◆ **WHAT NEEDS TO BE DONE**
Please copy the lines below word for word, leaving out the pictures.

◆ **MATERIAL**
*-*-*
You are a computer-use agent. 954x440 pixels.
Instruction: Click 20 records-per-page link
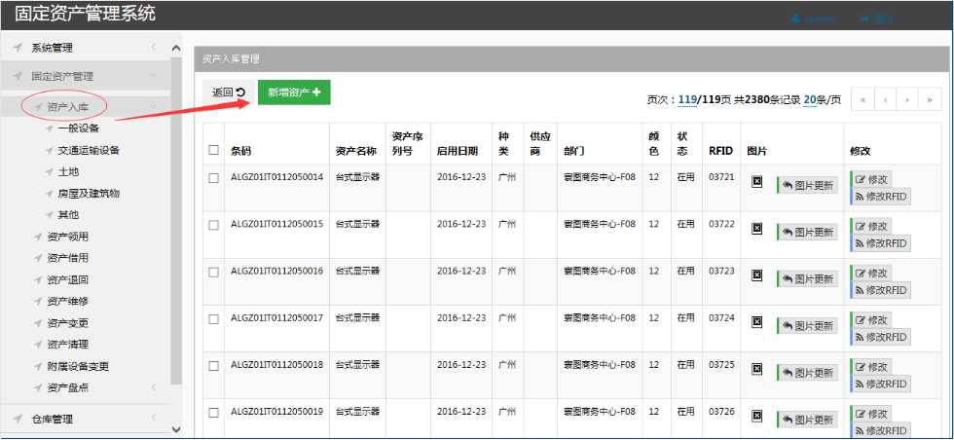(x=809, y=99)
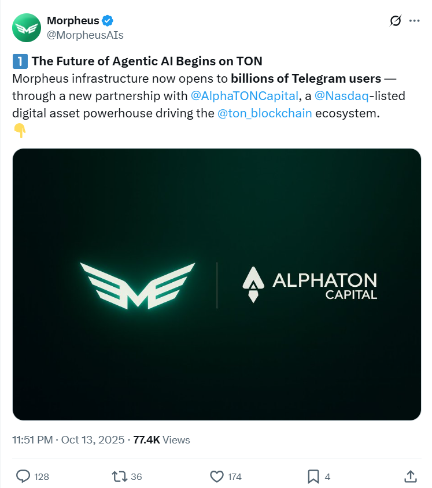
Task: Click the 128 replies count
Action: coord(42,476)
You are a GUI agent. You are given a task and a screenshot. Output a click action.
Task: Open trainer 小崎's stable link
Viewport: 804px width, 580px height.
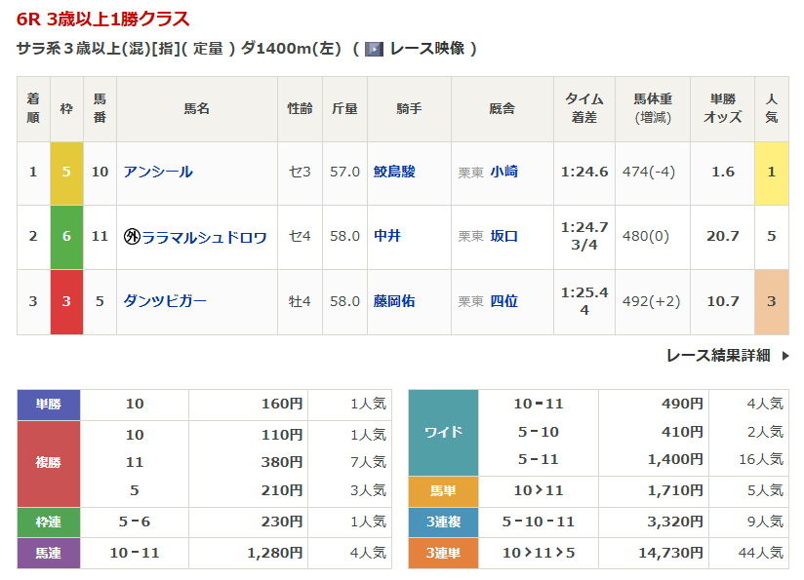click(503, 172)
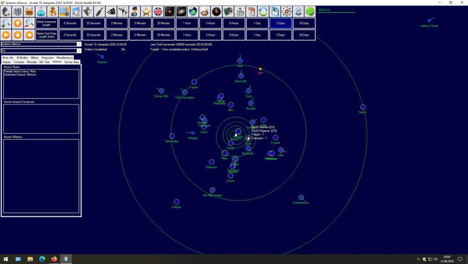The height and width of the screenshot is (264, 468).
Task: Click the missile design icon
Action: pos(99,12)
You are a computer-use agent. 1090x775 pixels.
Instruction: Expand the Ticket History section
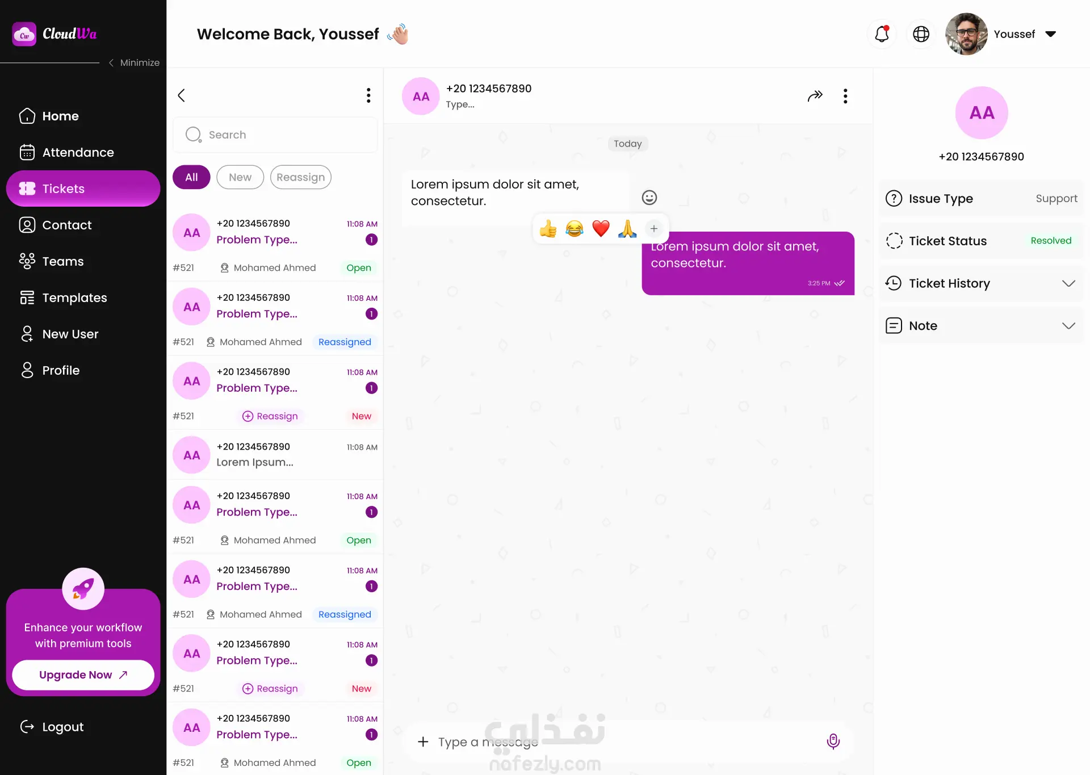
*-*-*
◆ **SOLVED EXERCISE**
You are a computer-use agent. 954x440 pixels.
Instruction: Click 20 records-per-page link
(x=809, y=99)
Task: Click the 128 replies count
Action: coord(42,476)
You are a GUI agent. You are given a task and a screenshot. Output a click action.
Task: Open trainer 小崎's stable link
Viewport: 804px width, 580px height.
click(503, 172)
The height and width of the screenshot is (264, 468).
Task: Click the missile design icon
Action: pos(99,12)
You are a computer-use agent. 1090x775 pixels.
Instruction: Expand the Ticket History section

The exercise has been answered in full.